Older Androids are x10 magnitude slower than the platforms and have problems. So you might say it's the OS, I would agree and say yes but libGDX goes around it and makes it as good as anything. Older devices behave like they are form this year and I am not kidding.

So libGDX, yes, absolutely worth checking in, I have the sourcecode on my drive and I'm not used to this kind of thing but it actually got me inspired. I want to say I'm impressed by Cerberus-X in large it's better than Unity in many respects. But libGDX beats both in extreme 2d games for instance and also other things.


So in short, Cerberus-X is perfect for anything absolutely anything, but not older Androids, and you can still get good there too as I said. But not what I'm doing right now.
 
You ask about my goal. well my current project have high demands so only LibGDX can fulfill them as we speak. My highest wish is to stay in Cerberus-X as 90% of the code is in already written in CX. It's good for crossplatforming of course later on.

As a sidenote I want mention that later on I have a desire to help and bring the LibGDX quality to Cerberus-X Android (CX already has that quality in all other platforms) and to explore what can be optimized in JAVA byte code. It would make a huge difference and probably make it the best gamemaker for Android ever on the market.
 
When I started to use LibGDX with my Android devices it started to feel like you were homebrewing a Playstation. 60 fps is not the same as 60 fps, you want a certain stability in your frames too and, you could actually sense a difference. I absolutely love it for making Android projects.
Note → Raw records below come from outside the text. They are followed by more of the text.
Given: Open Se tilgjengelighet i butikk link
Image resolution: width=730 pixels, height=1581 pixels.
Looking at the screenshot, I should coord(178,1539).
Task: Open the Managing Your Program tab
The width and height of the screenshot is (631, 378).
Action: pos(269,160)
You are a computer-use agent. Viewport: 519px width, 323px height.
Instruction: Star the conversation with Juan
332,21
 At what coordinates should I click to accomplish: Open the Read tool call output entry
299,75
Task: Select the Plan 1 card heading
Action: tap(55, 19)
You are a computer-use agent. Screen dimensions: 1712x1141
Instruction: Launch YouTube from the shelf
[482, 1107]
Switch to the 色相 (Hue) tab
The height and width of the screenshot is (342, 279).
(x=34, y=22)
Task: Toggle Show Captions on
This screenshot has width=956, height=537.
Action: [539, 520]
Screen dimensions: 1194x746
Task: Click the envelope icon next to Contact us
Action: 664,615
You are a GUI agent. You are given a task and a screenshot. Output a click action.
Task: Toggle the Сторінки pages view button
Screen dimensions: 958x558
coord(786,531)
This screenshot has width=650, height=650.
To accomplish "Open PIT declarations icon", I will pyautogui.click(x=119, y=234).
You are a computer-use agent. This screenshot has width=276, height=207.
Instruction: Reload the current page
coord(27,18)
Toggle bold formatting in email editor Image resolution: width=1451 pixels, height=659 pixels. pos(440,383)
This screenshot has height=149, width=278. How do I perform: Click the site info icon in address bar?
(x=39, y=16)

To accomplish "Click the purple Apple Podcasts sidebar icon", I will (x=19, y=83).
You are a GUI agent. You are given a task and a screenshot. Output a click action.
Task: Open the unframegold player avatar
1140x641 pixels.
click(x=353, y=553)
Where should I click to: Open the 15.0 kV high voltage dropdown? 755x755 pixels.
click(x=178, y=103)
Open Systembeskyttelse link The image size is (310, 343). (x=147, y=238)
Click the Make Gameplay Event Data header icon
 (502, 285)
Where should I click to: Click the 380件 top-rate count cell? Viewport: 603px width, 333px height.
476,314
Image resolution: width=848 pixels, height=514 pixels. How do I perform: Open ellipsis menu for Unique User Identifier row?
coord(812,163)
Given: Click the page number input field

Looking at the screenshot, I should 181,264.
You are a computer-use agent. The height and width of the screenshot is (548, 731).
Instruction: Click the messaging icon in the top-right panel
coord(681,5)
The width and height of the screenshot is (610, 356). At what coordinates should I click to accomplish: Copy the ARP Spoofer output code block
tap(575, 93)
I feel stupid because you could probably have made this years ago, If I'm not mistaken. I never knew anything about this and I'll bet that most professionals kept their mouth shut, this was probably considered a business secret.
 
Androids/javas biggest problem is the garbadge collector. The website of libgdx states that they found a way to avoid it mostly. So I am wondering how they did it. I have an idea but that is more on a game framework level, not on the graphics api level. Reuse of objects. Same with instances of classes. If you constantly create and dump objects, then you permanently dump objects.
 
Looking at libGDXs source code, they use a JNI implementation. So all graphic commands are C++. CX uses pure Java, which the runtime will translate. That confirms my initial assumption, then it would need to rewrite the graphics part of mojo2 and Android.